━━━ SELECTED TEXT

This is not an historical or academic point. The Continental Congress once and for all settled a wholly practical question: Who should rule, the people being ruled through their elected representatives or a detached chief executive allied with a detached legislature that has rented out its constitutional obligations to an unelected administrative state ruling, perhaps unconstitutionally, athwart the will of the people?

Asked by the Associated Press a question regarding the coming elapse of his emergency powers on September 9, Lamont replied, suppressing a yawn, he supposed the legislature would call a brief session and decide what to do.

“My instinct,” said the governor, “is that we probably ask the legislature,” quiescent since March 1, “to continue the emergency powers a little bit longer, with the necessary checks and balances.”

Lamont, who later proposed extending his emergency powers for 5 additional months until February 9, did not pause to explain how he would determine when it was possible for the legislature to reconvene to perform its normal constituent duties, nor precisely how the legislature was to exercise in full its “check and balance” on a governor who had been behaving for the past half-year as King Charles 1 of Merry England once did after he dissolved Parliament and said to its members, “Gentlemen, go home.” Later tried for treason, the king was beheaded on account of his presumption and misadministration of the kingdom.

━━━━━━
━━━ MATERIAL SHOWN

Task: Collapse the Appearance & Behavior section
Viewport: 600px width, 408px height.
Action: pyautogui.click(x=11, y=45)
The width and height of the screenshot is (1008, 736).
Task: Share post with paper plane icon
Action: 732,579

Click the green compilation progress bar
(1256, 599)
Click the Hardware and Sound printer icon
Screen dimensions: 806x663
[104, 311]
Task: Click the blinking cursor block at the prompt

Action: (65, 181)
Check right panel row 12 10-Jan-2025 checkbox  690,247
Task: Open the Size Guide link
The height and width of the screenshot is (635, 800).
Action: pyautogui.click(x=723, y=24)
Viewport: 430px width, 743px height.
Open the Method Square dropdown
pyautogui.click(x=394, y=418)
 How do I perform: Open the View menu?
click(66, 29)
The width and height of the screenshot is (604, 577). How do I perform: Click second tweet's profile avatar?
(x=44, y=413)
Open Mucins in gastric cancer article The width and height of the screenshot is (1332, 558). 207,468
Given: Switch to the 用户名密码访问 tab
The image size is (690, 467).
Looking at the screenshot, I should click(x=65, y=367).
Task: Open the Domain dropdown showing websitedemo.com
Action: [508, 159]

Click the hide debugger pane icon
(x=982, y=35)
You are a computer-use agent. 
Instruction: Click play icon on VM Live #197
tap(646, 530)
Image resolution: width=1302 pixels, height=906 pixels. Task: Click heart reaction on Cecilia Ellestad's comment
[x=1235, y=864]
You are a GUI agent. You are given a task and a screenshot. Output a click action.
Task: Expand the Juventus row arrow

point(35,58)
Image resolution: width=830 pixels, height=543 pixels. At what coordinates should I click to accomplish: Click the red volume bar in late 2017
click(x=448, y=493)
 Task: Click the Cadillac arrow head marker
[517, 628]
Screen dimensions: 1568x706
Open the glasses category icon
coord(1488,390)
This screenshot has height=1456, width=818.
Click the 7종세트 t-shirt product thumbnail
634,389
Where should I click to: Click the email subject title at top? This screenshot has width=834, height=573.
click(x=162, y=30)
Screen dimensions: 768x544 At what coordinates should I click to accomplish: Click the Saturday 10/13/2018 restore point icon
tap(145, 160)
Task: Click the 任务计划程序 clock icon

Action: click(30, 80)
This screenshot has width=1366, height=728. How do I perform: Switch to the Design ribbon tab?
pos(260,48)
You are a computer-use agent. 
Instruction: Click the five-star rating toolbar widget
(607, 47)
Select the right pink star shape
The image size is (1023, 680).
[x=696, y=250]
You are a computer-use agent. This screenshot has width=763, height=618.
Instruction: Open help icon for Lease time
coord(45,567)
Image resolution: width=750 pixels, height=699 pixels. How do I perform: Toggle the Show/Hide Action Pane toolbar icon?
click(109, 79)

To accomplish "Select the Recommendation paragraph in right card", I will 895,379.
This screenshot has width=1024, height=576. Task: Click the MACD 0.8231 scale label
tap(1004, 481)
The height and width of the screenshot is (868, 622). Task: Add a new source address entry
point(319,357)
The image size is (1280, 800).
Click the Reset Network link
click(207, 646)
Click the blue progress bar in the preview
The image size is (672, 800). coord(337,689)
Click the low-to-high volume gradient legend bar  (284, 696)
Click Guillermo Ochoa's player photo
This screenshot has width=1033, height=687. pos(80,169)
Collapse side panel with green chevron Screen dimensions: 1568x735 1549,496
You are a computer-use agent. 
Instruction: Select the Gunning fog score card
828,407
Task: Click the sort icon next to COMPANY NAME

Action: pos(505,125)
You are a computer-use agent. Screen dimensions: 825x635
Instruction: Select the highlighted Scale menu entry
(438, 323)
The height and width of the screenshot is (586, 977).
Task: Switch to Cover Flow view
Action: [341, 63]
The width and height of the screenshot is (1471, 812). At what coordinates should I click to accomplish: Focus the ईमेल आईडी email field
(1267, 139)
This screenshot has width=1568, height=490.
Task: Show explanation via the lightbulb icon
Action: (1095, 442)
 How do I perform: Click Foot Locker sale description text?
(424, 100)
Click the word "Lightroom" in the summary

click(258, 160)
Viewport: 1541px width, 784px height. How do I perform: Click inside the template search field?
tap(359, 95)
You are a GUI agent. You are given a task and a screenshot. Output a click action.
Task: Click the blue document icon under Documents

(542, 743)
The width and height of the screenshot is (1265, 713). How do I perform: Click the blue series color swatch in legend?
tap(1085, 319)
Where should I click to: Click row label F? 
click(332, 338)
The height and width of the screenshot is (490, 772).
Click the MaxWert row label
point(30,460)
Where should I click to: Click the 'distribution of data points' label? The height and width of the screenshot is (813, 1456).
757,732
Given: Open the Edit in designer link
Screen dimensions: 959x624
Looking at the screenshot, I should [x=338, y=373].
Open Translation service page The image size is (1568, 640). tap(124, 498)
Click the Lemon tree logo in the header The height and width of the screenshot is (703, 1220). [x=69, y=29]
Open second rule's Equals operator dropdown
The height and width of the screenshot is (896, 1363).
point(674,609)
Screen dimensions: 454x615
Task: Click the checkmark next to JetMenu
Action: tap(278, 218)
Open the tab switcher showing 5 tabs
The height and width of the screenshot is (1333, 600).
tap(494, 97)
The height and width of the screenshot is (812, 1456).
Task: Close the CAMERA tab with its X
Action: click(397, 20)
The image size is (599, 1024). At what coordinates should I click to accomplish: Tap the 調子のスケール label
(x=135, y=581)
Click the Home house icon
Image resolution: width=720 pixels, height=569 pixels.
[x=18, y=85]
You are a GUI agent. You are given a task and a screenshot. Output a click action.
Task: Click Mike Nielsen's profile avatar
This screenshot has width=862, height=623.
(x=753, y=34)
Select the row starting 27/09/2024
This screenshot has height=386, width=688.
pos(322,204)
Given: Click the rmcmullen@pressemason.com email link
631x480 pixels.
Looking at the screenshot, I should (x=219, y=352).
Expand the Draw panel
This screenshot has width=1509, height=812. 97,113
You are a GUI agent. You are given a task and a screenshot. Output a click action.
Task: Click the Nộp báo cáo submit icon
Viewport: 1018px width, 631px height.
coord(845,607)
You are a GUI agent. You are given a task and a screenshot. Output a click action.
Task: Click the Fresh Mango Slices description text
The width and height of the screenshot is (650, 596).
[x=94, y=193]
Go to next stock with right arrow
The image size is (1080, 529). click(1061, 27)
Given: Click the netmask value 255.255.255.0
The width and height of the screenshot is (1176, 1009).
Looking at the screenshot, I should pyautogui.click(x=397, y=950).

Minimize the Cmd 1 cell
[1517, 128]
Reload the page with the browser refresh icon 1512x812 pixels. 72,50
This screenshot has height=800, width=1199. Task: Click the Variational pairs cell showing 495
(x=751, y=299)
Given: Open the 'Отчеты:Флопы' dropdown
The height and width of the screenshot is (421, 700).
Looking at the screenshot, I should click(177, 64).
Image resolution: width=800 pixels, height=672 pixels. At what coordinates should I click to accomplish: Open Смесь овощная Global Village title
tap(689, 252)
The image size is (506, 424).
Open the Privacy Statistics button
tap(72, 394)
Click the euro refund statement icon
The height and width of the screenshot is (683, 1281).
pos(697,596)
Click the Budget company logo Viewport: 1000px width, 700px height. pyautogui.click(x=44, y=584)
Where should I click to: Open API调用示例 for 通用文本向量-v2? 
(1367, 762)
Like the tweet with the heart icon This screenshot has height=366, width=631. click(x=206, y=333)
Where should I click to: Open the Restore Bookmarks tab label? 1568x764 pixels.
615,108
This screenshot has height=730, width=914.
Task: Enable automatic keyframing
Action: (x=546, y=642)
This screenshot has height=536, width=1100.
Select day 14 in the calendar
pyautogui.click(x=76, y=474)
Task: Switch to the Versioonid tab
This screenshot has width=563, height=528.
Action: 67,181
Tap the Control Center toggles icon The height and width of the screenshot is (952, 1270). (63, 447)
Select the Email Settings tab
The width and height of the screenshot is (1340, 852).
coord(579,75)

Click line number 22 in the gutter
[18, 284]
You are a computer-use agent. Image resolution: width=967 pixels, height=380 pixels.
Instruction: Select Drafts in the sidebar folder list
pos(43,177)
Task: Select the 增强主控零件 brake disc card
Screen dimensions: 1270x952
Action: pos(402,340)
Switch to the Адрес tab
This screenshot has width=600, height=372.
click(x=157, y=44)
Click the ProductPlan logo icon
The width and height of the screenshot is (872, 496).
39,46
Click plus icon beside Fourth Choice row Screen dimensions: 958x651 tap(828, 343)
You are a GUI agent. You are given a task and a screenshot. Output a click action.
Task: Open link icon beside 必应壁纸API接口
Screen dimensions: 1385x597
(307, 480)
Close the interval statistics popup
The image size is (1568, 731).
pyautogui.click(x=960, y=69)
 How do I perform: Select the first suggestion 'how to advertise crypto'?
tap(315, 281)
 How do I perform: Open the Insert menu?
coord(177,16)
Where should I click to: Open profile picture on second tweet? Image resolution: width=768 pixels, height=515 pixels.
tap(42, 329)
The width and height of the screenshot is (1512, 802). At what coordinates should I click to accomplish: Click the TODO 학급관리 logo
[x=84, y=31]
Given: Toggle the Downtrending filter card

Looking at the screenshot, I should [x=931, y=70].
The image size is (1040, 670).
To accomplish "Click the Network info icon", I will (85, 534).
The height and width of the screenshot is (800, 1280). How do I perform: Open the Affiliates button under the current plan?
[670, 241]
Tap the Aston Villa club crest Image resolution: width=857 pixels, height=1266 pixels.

━━━━━━

WHAT NEEDS TO BE DONE:
From the passage above on Governor Lamont's emergency powers, copy word for word the part between "Lamont, who later" and "of the kingdom.", inclusive.

ANSWER TO THIS EXERCISE:
Lamont, who later proposed extending his emergency powers for 5 additional months until February 9, did not pause to explain how he would determine when it was possible for the legislature to reconvene to perform its normal constituent duties, nor precisely how the legislature was to exercise in full its “check and balance” on a governor who had been behaving for the past half-year as King Charles 1 of Merry England once did after he dissolved Parliament and said to its members, “Gentlemen, go home.” Later tried for treason, the king was beheaded on account of his presumption and misadministration of the kingdom.